A: I think reducing latency is done through careful overall design optimisation while improving jitter requires introducing determinism in the system. The very nature of FPGA technology is fundamental to help achieve these goals. Consider when an FPGA is programmed, it is like connecting the wires in a computer chip. The operations inside the FPGA can be made to all run in parallel which provides incredible low latency and rigid deterministic jitter free operation. About a decade ago, conversations around 10gE and FPGA technology required a significant effort especially in a conservative and risk-averse market like the military. Today, there is little debate that for real time performance, FPGA technology is a good choice.
Q: What functions are trading firms running on the FPGA on your card – is it just I/O processing or something more akin to business logic?

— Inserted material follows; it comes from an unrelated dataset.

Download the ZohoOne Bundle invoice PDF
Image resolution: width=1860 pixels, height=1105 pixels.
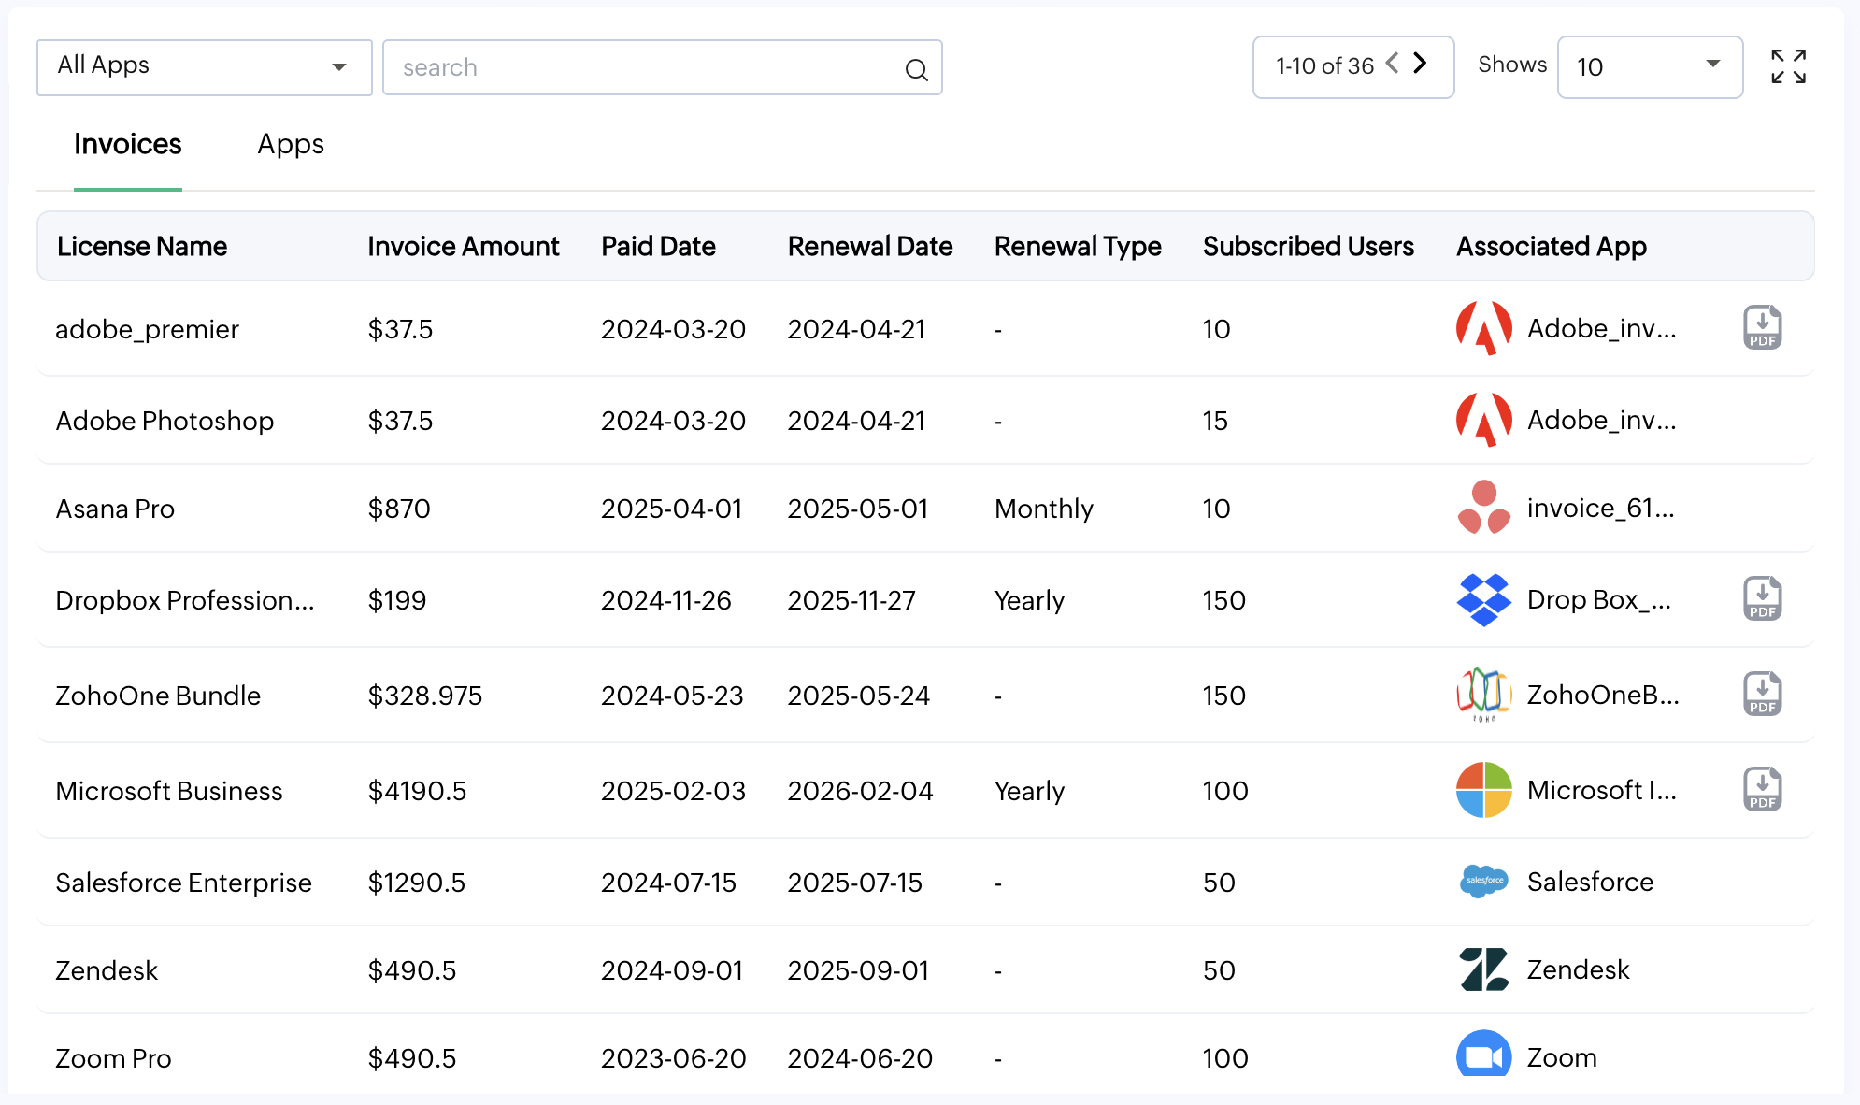coord(1762,693)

A: This really depends on the customer and the application. Some customers need a high performance, ultra low latency network interface to pass the data to the host processors as fast as possible. Others take advantage of the programmability aspect to implement specific business logic that improves the overall system performance.
The detection of a market condition, the execution of trading strategies, and inspection of outgoing trade execution parameters to meet risk controls are functions commonly put on our cards today. We see a movement toward implementing more and more of the business logic on the FPGA as we deliver more powerful systems and tools to simplify application development with FPGA technology. We also see a movement toward adjacent applications that can benefit from low latency and jitter-free operation such as circuit breakers, matching engines, and clearing functions.
Q: What tools do you provide to help developers write code for FPGAs?
A: We find that the market has two camps. Some customers have excellent FPGA design capabilities so they leverage our expressXG development toolset to help them develop new products quickly and reduce their schedule risk. Others are content with writing applications in a high level language like C but they could benefit from the performance our FPGA network cards provide. For that purpose, we are integrating our toolset with higher level tools like OpenCL to help customers port their applications onto our cards.
Q: What do you see as the direction for FPGA technology. How do you expect to be leveraging it in the future? What’s next for your company?
A: In the chip world it is all about higher density, faster speed, and lower power. Historically, FPGA technology has followed processor technology with a few months delay. Right now, the Stratix V devices from Altera are using 28nm technology which is where processors were a year or so ago. Processors are now using 22nm technology and there is talk about going next to 14nm. So we can expect FPGA technologies to follow this path to higher densities and faster speed. Suffice to say, this will enable the development of more sophisticated financial products.
We will continue to keep up with the latest FPGA technology and have demonstrated our ability to bring new products to market in a very short time. We are looking at a bigger picture though to see where we could help the financial market and our customers make their systems more efficient and more powerful, which may include more than just FPGA technology. The next few months will be very exciting as we continue to release innovative new products and architectures which promise significantly higher performance and simpler implementation than today’s state of the art.